Exercise details »
Your answer consists of the lines in the data that contain "Изготовление". Copy each of them.
------------------------------------------------------------
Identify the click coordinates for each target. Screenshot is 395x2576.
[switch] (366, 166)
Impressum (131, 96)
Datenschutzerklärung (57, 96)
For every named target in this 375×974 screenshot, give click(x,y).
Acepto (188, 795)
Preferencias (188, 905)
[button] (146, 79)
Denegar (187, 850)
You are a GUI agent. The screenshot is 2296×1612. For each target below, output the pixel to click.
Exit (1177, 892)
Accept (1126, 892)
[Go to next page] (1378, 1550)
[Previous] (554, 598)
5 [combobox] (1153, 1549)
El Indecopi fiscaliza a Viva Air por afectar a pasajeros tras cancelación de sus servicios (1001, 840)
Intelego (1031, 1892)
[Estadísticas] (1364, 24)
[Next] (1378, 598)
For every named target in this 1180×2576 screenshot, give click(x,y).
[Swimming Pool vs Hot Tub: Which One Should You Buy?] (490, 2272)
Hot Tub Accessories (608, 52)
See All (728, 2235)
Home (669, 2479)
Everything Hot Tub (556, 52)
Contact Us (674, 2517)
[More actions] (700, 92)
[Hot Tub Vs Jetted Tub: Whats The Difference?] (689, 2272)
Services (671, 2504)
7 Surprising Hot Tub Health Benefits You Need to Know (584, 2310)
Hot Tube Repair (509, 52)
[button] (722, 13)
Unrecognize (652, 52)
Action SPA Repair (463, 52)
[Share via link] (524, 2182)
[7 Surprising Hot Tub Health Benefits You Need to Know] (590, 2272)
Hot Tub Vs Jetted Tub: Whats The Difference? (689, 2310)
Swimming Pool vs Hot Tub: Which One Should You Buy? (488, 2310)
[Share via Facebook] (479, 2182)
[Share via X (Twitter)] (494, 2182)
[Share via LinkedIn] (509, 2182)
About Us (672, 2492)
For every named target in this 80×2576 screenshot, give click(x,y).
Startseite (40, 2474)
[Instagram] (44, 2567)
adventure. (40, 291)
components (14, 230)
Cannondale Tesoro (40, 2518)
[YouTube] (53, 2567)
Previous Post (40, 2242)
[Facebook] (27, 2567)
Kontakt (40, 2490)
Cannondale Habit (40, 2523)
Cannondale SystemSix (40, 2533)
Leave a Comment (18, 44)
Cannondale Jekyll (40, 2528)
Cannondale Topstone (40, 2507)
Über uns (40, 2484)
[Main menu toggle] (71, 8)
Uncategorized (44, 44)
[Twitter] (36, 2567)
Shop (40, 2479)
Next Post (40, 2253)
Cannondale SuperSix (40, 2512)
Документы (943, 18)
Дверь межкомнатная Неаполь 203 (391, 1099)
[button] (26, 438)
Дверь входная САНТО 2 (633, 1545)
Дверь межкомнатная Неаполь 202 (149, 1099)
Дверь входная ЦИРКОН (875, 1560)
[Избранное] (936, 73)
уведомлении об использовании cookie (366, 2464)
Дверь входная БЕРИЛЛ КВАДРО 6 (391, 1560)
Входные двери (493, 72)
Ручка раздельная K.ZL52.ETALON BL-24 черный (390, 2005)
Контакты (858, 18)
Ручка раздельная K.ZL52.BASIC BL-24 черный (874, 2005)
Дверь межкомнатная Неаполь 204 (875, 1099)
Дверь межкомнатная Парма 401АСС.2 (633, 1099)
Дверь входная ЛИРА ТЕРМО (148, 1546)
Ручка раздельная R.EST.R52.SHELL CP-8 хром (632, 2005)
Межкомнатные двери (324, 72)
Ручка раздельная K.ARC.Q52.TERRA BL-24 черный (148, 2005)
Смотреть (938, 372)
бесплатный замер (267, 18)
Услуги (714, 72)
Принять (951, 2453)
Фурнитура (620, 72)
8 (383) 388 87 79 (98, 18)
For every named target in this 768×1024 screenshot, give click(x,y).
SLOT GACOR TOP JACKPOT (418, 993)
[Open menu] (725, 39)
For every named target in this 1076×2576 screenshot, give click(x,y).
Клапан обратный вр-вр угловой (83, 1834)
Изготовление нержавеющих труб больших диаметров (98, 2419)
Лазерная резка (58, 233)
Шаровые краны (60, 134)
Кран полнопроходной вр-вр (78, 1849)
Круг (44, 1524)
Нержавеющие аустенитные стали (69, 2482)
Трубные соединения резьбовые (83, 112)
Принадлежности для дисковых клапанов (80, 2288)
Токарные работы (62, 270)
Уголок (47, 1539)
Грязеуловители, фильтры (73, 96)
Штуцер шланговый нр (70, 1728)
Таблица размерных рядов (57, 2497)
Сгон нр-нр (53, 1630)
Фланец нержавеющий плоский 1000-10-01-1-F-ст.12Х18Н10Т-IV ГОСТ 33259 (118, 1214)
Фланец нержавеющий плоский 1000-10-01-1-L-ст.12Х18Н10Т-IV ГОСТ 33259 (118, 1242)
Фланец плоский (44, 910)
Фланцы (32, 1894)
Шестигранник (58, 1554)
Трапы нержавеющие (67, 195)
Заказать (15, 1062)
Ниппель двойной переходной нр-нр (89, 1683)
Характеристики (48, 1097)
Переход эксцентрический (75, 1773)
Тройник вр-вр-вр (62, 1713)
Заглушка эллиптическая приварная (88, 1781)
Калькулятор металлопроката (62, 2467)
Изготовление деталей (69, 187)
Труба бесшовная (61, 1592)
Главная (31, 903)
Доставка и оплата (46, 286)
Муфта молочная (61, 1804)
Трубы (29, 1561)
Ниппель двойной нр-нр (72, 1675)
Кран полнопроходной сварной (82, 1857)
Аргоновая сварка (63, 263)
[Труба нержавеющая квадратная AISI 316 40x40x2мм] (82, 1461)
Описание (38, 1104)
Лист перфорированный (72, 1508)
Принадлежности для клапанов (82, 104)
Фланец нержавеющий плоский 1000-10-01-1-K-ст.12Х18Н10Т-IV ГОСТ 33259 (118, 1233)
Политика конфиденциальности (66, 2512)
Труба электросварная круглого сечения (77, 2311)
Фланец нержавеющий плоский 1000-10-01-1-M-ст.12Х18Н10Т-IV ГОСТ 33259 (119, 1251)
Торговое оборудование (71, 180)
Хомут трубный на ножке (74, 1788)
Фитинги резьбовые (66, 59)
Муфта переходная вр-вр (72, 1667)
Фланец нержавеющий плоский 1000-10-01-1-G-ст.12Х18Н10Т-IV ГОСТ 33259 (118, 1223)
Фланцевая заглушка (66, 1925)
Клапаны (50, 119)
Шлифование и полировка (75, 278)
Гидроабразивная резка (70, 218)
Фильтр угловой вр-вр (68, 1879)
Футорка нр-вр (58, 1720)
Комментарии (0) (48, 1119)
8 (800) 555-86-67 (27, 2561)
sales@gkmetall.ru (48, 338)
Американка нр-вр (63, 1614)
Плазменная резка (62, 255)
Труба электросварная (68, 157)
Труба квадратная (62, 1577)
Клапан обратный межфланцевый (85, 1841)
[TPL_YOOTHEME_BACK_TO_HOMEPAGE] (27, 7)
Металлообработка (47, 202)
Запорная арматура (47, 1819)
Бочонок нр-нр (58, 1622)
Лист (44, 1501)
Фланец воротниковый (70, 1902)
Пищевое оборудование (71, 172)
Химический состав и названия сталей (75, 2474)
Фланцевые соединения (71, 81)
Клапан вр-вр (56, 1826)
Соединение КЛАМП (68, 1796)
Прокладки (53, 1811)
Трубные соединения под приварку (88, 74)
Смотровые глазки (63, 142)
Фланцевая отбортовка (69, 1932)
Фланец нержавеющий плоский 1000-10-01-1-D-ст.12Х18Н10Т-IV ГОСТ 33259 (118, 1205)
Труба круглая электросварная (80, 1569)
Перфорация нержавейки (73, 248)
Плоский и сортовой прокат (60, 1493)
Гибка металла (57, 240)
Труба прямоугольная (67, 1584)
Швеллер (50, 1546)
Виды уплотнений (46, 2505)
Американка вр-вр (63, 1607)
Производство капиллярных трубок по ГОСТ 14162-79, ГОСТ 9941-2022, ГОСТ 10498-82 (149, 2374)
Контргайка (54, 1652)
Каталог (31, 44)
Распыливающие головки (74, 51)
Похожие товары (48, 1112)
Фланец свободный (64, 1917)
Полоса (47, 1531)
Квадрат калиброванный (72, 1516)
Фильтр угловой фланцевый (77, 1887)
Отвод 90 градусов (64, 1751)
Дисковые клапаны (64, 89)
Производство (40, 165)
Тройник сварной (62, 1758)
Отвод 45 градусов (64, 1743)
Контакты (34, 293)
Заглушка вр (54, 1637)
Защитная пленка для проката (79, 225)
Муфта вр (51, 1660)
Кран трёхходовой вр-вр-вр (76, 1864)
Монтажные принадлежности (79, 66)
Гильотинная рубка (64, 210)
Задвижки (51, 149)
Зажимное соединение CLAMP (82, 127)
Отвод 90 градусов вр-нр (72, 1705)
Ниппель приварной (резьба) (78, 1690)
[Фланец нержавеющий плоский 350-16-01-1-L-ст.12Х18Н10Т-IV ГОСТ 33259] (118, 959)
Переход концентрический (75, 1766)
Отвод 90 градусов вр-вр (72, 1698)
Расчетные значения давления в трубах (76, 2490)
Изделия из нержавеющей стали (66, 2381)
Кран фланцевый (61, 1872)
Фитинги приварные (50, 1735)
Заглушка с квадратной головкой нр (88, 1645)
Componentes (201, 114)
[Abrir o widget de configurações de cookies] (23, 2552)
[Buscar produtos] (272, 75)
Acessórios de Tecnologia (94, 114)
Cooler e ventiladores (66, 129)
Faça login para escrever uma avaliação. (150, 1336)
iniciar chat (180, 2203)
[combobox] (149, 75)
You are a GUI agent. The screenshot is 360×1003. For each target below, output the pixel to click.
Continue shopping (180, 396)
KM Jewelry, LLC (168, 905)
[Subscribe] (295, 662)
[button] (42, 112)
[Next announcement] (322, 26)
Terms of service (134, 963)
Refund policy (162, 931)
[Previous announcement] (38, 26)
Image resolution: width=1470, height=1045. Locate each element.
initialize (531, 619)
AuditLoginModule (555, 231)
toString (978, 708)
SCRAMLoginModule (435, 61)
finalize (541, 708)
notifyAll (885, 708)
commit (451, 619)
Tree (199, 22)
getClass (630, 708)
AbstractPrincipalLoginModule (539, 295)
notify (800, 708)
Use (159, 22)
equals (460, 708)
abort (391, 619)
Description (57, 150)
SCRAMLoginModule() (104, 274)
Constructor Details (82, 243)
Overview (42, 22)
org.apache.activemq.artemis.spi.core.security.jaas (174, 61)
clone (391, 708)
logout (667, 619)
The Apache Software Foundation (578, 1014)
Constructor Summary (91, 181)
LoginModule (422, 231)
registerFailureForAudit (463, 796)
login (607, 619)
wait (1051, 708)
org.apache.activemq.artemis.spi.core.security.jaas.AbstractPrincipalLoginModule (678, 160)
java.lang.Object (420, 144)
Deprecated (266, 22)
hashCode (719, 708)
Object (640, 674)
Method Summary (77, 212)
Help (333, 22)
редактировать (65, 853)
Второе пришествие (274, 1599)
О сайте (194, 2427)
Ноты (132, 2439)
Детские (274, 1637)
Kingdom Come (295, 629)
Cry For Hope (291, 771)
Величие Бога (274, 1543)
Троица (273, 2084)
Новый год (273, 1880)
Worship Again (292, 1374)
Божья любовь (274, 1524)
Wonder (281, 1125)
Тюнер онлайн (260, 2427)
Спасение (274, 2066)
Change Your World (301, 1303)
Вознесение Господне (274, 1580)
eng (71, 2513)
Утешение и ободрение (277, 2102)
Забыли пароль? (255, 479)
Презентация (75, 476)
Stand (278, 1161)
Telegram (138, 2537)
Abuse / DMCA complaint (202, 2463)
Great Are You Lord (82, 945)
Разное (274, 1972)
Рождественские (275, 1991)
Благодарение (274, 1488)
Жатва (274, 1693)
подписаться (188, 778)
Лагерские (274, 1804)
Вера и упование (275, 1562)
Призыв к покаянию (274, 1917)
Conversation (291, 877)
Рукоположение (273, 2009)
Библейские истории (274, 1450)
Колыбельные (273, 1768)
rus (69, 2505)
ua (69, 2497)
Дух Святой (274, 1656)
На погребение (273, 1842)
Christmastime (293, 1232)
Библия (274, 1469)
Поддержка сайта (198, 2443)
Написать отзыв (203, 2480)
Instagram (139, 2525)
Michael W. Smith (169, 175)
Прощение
------------------------------------------------------------
Answer space »
Изготовление нержавеющих труб больших диаметров (98, 2419)
Изготовление деталей (69, 187)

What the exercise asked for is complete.